Tried to see if a search can be restricted:

Since the sum is even, the sum of squares is even, and must be the square of an even number.

Even numbers are of the form 12k +/- m, where m = 0, 2, 4 or 6.
The square is 144k^2 +/- 24km + m^2 = 24n + 0, 4, 16 or 36 for some n = 24n + 0, 4, 12 or 16 for some n.

Primes are 2, 3, or 6k +/- 1. Squares of primes are 4, 9, and numbers of the form 24n + 1 for some n.
Sums of 4 squares of primes with an even sum are:

4 + 4 + 4 + 4 = 16
4 + 4 + 9 + 9 = 26
4 + 4 + 9 + (24n + 1) = 24n + 18
4 + 4 + (24n + 1) + (24m + 1) = 24n + 10
9 + 9 + 9 + 9 = 36
9 + 9 + 9 + (24n + 1) = 24n + 4
9 + 9 + (24n + 1) + (24m + 1) = 24n + 20
9 + (24n + 1) + (24m + 1) + (24k + 1) = 24n + 12
(24n + 1) + (24m + 1) + (24k + 1) + (24j + 1) = 24n + 4

4 + 4 + 4 + 4 and 9 + 9 + 9 + 9 are squares.
9 + 9 + 9 + (24n + 1) = 24n + 4 is a possible square (12k +/- 2)^2
9 + (24n + 1) + (24m + 1) + (24k + 1) = 24n + 12 is a possible square (12k + 6)^2
(24n + 1) + (24m + 1) + (24k + 1) + (24j + 1) = 24n + 4 is a possible square (12k +/- 2)^2.

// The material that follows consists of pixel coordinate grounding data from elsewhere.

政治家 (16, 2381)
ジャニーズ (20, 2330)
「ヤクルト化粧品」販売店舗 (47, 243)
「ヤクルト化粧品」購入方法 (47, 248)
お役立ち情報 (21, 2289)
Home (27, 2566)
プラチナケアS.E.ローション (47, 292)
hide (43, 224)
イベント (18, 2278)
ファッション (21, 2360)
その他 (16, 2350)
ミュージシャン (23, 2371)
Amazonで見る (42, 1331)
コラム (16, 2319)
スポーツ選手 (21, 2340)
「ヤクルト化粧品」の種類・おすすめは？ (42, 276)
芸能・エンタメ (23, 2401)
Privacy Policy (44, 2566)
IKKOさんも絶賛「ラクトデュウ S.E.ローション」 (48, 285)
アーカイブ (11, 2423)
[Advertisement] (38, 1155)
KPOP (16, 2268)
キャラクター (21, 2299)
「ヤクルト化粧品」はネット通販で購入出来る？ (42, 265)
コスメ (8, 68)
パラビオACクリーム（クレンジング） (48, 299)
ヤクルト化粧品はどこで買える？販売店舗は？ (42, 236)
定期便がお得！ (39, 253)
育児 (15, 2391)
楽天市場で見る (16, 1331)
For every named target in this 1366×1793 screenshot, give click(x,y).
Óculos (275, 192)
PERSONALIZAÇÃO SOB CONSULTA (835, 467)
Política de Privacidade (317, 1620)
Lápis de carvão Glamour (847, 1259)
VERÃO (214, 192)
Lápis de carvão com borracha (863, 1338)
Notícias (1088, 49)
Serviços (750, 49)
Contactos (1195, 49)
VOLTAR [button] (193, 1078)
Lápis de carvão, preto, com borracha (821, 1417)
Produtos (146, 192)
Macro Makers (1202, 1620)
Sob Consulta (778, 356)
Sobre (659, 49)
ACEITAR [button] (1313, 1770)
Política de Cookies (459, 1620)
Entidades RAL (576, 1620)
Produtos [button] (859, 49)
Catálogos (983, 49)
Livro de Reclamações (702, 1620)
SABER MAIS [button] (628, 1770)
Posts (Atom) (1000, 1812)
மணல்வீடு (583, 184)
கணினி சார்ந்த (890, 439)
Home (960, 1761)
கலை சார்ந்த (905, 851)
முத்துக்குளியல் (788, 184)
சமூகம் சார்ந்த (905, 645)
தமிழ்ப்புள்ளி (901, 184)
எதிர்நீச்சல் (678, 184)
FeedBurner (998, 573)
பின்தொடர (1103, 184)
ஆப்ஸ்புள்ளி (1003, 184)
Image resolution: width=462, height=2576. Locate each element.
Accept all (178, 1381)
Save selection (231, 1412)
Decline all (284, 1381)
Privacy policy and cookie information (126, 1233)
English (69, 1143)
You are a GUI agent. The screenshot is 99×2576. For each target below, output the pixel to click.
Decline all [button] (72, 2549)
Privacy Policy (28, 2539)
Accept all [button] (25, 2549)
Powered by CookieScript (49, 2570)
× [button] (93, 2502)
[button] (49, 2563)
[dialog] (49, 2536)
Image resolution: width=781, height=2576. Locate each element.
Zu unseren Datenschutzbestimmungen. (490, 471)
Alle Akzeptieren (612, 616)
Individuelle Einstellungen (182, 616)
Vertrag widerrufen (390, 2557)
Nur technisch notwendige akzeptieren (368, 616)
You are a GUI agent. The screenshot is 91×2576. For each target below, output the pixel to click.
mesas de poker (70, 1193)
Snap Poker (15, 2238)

9 + 9 + 9 + p^2 cannot be a square if p > 13 since it is less than (p + 1)^2. It is a square if and only if p = 13. So the possible 4-tuples of primes adding up to an even number with sum of squares being a square are: (2, 2, 2, 2), (3, 3, 3, 3), (3, 3, 3, 13), and (p, q, r, s) where p <= q <= r <= s, p >= 3, q >= 5.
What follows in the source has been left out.